Aerosolised therapy with corticosteroid was used without success in BOS. In a prospective randomised trial Iacono et al. describe how inhaled cyclosporine did not improve the rate of acute rejection but did improve survival and extended periods of chronic rejection-free survival [48].

Non-pharmacological therapy

Total lymphoid irradiation (TLI) is a non-pharmacological immunomodulatory approach that has been first applied with success in renal transplantation. A few observational studies have reported TLI of 8 Gy (10 sessions) in patients with BOS unresponsive to azithromycin. They observed a slowdown in the decline of FEV1 but this manoeuvre was only a bridge to retransplantation [49].

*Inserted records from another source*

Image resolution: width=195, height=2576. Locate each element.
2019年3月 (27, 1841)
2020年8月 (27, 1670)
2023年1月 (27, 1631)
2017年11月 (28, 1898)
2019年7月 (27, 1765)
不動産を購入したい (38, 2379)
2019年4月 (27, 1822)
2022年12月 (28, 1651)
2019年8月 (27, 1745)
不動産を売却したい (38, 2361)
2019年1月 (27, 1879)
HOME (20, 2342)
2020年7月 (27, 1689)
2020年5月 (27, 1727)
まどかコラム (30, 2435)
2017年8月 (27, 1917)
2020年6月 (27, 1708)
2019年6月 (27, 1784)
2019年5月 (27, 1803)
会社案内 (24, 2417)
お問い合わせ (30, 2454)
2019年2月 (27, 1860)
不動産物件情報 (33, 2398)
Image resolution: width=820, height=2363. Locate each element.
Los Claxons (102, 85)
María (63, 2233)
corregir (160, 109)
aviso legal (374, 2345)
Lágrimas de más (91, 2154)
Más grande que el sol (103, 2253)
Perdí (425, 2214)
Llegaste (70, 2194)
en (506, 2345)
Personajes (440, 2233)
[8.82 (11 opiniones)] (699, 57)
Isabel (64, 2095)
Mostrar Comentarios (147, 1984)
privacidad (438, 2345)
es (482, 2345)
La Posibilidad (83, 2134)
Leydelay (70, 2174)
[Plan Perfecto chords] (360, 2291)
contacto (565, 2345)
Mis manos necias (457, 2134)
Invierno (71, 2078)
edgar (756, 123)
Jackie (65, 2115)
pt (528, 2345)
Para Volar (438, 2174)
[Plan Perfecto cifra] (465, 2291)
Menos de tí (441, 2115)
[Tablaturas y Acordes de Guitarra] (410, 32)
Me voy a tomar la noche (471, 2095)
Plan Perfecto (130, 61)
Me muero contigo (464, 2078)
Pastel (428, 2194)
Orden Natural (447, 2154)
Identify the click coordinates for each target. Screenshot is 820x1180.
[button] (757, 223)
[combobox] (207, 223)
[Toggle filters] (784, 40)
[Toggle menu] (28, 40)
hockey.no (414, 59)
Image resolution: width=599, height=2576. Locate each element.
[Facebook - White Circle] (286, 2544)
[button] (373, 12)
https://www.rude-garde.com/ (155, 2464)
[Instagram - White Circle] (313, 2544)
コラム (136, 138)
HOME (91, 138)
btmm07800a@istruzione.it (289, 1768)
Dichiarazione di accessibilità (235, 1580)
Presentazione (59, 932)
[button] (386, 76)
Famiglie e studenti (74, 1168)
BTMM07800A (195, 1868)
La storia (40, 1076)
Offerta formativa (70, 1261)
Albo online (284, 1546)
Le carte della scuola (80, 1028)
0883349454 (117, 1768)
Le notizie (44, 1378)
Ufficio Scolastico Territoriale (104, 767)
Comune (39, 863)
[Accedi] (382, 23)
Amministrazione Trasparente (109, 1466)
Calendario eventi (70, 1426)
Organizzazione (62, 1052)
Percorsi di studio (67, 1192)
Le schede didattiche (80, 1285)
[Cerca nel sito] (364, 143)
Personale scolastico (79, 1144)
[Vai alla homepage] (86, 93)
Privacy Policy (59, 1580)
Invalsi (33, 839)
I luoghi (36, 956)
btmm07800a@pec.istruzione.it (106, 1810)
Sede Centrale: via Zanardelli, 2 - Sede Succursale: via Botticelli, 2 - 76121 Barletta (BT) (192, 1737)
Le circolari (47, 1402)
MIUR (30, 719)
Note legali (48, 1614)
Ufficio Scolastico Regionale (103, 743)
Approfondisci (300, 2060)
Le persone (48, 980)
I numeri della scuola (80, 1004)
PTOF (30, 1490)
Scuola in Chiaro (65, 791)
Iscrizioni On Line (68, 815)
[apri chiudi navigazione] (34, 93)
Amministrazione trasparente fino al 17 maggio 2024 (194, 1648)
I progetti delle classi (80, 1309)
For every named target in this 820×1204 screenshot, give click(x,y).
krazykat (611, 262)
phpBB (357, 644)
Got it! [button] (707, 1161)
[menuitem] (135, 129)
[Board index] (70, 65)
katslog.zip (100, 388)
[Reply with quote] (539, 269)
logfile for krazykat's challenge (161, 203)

Extracorporeal photophoresis was first used in acute graft rejection. It is thought to induce immunological tolerance by increasing the level of regulatory T cells rather than inducing overall immunosuppression. Morrell et al. showed a significant reduction in the rate of decline in lung function but photopheresis was used as a third-line therapy in addition to modifications of the maintenance immunosuppressive regimen, initiation of azithromycin and lymphocyte-depleting therapies [50]. The Zurich team has reported the most extensive experience with photopheresis in lung transplantation to date [51]. Photopheresis has not yet gained widespread acceptance due to the burden of this therapy for the ambulatory patient and the cost with inconsistent health insurance coverage.

Clearly the treatment of established BOS, with irreversible airway fibrosis, is not satisfactory. It is the reason why new strategies must focus on the prevention of risk factors (immune and non-immune), as well as identification of early and specific markers of BOS, before pulmonary function tests have started to decrease.

Conclusion

Lung transplantation is no longer an experimental procedure for a few desperate patients. It remains, however, a complex therapy with specific challenges starting prior to surgery and expanding far beyond the first year of survival. Improvement in the management of these patients will result from well-designed prospective and controlled studies, together with data-mining from large scale registries.

 

 

Funding / potential competing interests: No financial support and no other potential conflict of interest relevant to this article was reported.